(Stored data)
•••••
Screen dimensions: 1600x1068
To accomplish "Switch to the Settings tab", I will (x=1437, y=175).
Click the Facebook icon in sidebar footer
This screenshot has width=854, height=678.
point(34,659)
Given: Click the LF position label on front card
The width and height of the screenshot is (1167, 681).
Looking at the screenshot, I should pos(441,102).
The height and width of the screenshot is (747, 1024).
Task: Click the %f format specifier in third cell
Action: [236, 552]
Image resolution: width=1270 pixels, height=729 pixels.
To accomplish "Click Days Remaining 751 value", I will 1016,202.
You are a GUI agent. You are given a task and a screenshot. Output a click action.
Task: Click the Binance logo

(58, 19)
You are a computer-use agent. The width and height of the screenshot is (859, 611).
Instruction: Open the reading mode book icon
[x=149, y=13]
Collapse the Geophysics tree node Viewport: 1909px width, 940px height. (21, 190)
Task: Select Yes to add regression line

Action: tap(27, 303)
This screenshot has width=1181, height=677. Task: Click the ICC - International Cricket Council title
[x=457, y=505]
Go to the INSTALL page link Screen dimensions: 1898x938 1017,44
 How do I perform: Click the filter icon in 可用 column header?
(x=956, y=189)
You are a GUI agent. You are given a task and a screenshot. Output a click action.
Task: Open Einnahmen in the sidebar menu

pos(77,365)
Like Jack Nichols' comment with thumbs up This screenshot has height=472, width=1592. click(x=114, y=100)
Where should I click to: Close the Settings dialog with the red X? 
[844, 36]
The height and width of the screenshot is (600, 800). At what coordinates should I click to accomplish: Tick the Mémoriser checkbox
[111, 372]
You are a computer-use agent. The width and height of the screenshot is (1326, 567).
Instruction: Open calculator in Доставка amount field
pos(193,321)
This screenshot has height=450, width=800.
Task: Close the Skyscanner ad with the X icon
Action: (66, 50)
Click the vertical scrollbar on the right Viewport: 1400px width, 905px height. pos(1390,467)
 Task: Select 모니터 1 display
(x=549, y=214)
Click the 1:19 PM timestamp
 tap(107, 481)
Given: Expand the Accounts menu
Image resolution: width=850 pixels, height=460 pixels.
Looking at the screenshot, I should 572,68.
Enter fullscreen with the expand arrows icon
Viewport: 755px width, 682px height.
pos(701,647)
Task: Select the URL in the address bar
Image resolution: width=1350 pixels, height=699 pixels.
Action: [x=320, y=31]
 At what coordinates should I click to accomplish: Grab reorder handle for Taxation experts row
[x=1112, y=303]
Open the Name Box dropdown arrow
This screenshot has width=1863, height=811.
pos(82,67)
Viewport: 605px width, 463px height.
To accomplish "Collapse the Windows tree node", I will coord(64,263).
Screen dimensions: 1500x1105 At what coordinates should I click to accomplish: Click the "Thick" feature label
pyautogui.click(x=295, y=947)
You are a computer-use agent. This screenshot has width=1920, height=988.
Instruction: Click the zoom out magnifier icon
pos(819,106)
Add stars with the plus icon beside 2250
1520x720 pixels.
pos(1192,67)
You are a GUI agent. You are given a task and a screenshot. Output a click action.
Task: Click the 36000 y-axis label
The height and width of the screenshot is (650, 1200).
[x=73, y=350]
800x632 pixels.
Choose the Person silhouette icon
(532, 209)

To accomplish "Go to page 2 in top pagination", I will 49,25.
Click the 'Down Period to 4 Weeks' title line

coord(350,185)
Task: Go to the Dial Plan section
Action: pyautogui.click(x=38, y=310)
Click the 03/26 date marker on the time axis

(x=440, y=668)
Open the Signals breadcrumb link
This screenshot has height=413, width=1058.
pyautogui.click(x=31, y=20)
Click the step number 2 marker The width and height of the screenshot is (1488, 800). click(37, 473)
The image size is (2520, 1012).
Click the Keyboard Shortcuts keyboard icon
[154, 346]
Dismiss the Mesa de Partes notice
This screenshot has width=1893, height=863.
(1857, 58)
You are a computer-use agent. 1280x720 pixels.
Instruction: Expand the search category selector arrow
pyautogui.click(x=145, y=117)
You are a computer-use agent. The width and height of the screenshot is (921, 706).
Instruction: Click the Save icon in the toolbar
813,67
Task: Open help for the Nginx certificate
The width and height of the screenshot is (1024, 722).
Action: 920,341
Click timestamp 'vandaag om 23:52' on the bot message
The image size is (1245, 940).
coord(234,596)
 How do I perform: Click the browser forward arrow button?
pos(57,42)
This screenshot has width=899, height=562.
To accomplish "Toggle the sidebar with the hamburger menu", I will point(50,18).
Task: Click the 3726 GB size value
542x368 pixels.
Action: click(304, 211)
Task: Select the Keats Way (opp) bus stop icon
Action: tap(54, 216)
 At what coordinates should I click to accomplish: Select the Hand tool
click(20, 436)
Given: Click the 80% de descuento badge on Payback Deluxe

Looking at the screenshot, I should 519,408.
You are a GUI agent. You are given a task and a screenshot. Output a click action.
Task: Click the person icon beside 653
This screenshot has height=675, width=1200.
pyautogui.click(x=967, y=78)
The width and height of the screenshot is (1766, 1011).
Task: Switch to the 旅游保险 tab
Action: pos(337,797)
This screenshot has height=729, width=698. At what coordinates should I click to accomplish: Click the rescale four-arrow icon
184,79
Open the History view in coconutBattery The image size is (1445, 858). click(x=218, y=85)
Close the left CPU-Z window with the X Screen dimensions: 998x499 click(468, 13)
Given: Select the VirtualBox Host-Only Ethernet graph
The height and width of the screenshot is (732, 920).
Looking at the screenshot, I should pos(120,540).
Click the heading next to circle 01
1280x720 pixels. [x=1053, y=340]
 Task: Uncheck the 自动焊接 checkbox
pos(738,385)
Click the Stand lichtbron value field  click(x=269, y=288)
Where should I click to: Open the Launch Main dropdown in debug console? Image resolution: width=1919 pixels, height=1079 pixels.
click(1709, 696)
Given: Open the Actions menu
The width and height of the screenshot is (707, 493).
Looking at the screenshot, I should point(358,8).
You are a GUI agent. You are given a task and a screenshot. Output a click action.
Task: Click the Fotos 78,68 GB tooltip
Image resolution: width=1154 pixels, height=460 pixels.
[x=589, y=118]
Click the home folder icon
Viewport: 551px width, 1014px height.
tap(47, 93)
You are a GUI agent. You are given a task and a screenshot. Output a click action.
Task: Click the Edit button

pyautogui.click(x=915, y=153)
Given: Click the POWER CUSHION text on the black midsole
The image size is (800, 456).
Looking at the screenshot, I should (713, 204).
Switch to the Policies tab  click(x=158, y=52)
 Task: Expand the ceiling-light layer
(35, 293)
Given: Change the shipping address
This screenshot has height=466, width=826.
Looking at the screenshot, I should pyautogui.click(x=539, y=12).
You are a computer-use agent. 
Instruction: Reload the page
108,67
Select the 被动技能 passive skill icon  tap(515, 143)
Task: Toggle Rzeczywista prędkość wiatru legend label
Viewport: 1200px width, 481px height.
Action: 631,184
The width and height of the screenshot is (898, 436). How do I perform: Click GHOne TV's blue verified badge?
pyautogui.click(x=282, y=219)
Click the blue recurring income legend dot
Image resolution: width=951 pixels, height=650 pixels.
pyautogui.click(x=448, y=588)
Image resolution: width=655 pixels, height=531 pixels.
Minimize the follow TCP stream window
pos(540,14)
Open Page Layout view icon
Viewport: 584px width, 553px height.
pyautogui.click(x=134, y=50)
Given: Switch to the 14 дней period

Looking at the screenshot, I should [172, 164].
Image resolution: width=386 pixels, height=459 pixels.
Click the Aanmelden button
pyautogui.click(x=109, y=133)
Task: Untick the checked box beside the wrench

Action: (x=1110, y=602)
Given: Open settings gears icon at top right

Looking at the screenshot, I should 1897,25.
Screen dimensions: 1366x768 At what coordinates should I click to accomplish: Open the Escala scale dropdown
•••••
__Problem description__. Reproduce the data in full. Nothing in it may be altered.

__Solution to the exercise__.
Screen dimensions: 1600x1068
To accomplish "Switch to the Settings tab", I will (x=1437, y=175).
Click the Facebook icon in sidebar footer
This screenshot has width=854, height=678.
point(34,659)
Given: Click the LF position label on front card
The width and height of the screenshot is (1167, 681).
Looking at the screenshot, I should pos(441,102).
The height and width of the screenshot is (747, 1024).
Task: Click the %f format specifier in third cell
Action: [236, 552]
Image resolution: width=1270 pixels, height=729 pixels.
To accomplish "Click Days Remaining 751 value", I will 1016,202.
You are a GUI agent. You are given a task and a screenshot. Output a click action.
Task: Click the Binance logo

(58, 19)
You are a computer-use agent. The width and height of the screenshot is (859, 611).
Instruction: Open the reading mode book icon
[x=149, y=13]
Collapse the Geophysics tree node Viewport: 1909px width, 940px height. (21, 190)
Task: Select Yes to add regression line

Action: tap(27, 303)
This screenshot has width=1181, height=677. Task: Click the ICC - International Cricket Council title
[x=457, y=505]
Go to the INSTALL page link Screen dimensions: 1898x938 1017,44
 How do I perform: Click the filter icon in 可用 column header?
(x=956, y=189)
You are a GUI agent. You are given a task and a screenshot. Output a click action.
Task: Open Einnahmen in the sidebar menu

pos(77,365)
Like Jack Nichols' comment with thumbs up This screenshot has height=472, width=1592. click(x=114, y=100)
Where should I click to: Close the Settings dialog with the red X? 
[844, 36]
The height and width of the screenshot is (600, 800). At what coordinates should I click to accomplish: Tick the Mémoriser checkbox
[111, 372]
You are a computer-use agent. The width and height of the screenshot is (1326, 567).
Instruction: Open calculator in Доставка amount field
pos(193,321)
This screenshot has height=450, width=800.
Task: Close the Skyscanner ad with the X icon
Action: (66, 50)
Click the vertical scrollbar on the right Viewport: 1400px width, 905px height. pos(1390,467)
 Task: Select 모니터 1 display
(x=549, y=214)
Click the 1:19 PM timestamp
 tap(107, 481)
Given: Expand the Accounts menu
Image resolution: width=850 pixels, height=460 pixels.
Looking at the screenshot, I should 572,68.
Enter fullscreen with the expand arrows icon
Viewport: 755px width, 682px height.
pos(701,647)
Task: Select the URL in the address bar
Image resolution: width=1350 pixels, height=699 pixels.
Action: [x=320, y=31]
 At what coordinates should I click to accomplish: Grab reorder handle for Taxation experts row
[x=1112, y=303]
Open the Name Box dropdown arrow
This screenshot has width=1863, height=811.
pos(82,67)
Viewport: 605px width, 463px height.
To accomplish "Collapse the Windows tree node", I will coord(64,263).
Screen dimensions: 1500x1105 At what coordinates should I click to accomplish: Click the "Thick" feature label
pyautogui.click(x=295, y=947)
You are a computer-use agent. This screenshot has width=1920, height=988.
Instruction: Click the zoom out magnifier icon
pos(819,106)
Add stars with the plus icon beside 2250
1520x720 pixels.
pos(1192,67)
You are a GUI agent. You are given a task and a screenshot. Output a click action.
Task: Click the 36000 y-axis label
The height and width of the screenshot is (650, 1200).
[x=73, y=350]
800x632 pixels.
Choose the Person silhouette icon
(532, 209)

To accomplish "Go to page 2 in top pagination", I will 49,25.
Click the 'Down Period to 4 Weeks' title line

coord(350,185)
Task: Go to the Dial Plan section
Action: pyautogui.click(x=38, y=310)
Click the 03/26 date marker on the time axis

(x=440, y=668)
Open the Signals breadcrumb link
This screenshot has height=413, width=1058.
pyautogui.click(x=31, y=20)
Click the step number 2 marker The width and height of the screenshot is (1488, 800). click(37, 473)
The image size is (2520, 1012).
Click the Keyboard Shortcuts keyboard icon
[154, 346]
Dismiss the Mesa de Partes notice
This screenshot has width=1893, height=863.
(1857, 58)
You are a computer-use agent. 1280x720 pixels.
Instruction: Expand the search category selector arrow
pyautogui.click(x=145, y=117)
You are a computer-use agent. The width and height of the screenshot is (921, 706).
Instruction: Click the Save icon in the toolbar
813,67
Task: Open help for the Nginx certificate
The width and height of the screenshot is (1024, 722).
Action: 920,341
Click timestamp 'vandaag om 23:52' on the bot message
The image size is (1245, 940).
coord(234,596)
 How do I perform: Click the browser forward arrow button?
pos(57,42)
This screenshot has width=899, height=562.
To accomplish "Toggle the sidebar with the hamburger menu", I will point(50,18).
Task: Click the 3726 GB size value
542x368 pixels.
Action: click(304, 211)
Task: Select the Keats Way (opp) bus stop icon
Action: tap(54, 216)
 At what coordinates should I click to accomplish: Select the Hand tool
click(20, 436)
Given: Click the 80% de descuento badge on Payback Deluxe

Looking at the screenshot, I should 519,408.
You are a GUI agent. You are given a task and a screenshot. Output a click action.
Task: Click the person icon beside 653
This screenshot has height=675, width=1200.
pyautogui.click(x=967, y=78)
The width and height of the screenshot is (1766, 1011).
Task: Switch to the 旅游保险 tab
Action: pos(337,797)
This screenshot has height=729, width=698. At what coordinates should I click to accomplish: Click the rescale four-arrow icon
184,79
Open the History view in coconutBattery The image size is (1445, 858). click(x=218, y=85)
Close the left CPU-Z window with the X Screen dimensions: 998x499 click(468, 13)
Given: Select the VirtualBox Host-Only Ethernet graph
The height and width of the screenshot is (732, 920).
Looking at the screenshot, I should pos(120,540).
Click the heading next to circle 01
1280x720 pixels. [x=1053, y=340]
 Task: Uncheck the 自动焊接 checkbox
pos(738,385)
Click the Stand lichtbron value field  click(x=269, y=288)
Where should I click to: Open the Launch Main dropdown in debug console? Image resolution: width=1919 pixels, height=1079 pixels.
click(1709, 696)
Given: Open the Actions menu
The width and height of the screenshot is (707, 493).
Looking at the screenshot, I should point(358,8).
You are a GUI agent. You are given a task and a screenshot. Output a click action.
Task: Click the Fotos 78,68 GB tooltip
Image resolution: width=1154 pixels, height=460 pixels.
[x=589, y=118]
Click the home folder icon
Viewport: 551px width, 1014px height.
tap(47, 93)
You are a GUI agent. You are given a task and a screenshot. Output a click action.
Task: Click the Edit button

pyautogui.click(x=915, y=153)
Given: Click the POWER CUSHION text on the black midsole
The image size is (800, 456).
Looking at the screenshot, I should (713, 204).
Switch to the Policies tab  click(x=158, y=52)
 Task: Expand the ceiling-light layer
(35, 293)
Given: Change the shipping address
This screenshot has height=466, width=826.
Looking at the screenshot, I should pyautogui.click(x=539, y=12).
You are a computer-use agent. 
Instruction: Reload the page
108,67
Select the 被动技能 passive skill icon  tap(515, 143)
Task: Toggle Rzeczywista prędkość wiatru legend label
Viewport: 1200px width, 481px height.
Action: 631,184
The width and height of the screenshot is (898, 436). How do I perform: Click GHOne TV's blue verified badge?
pyautogui.click(x=282, y=219)
Click the blue recurring income legend dot
Image resolution: width=951 pixels, height=650 pixels.
pyautogui.click(x=448, y=588)
Image resolution: width=655 pixels, height=531 pixels.
Minimize the follow TCP stream window
pos(540,14)
Open Page Layout view icon
Viewport: 584px width, 553px height.
pyautogui.click(x=134, y=50)
Given: Switch to the 14 дней period

Looking at the screenshot, I should [172, 164].
Image resolution: width=386 pixels, height=459 pixels.
Click the Aanmelden button
pyautogui.click(x=109, y=133)
Task: Untick the checked box beside the wrench

Action: (x=1110, y=602)
Given: Open settings gears icon at top right

Looking at the screenshot, I should 1897,25.
Screen dimensions: 1366x768 At what coordinates should I click to accomplish: Open the Escala scale dropdown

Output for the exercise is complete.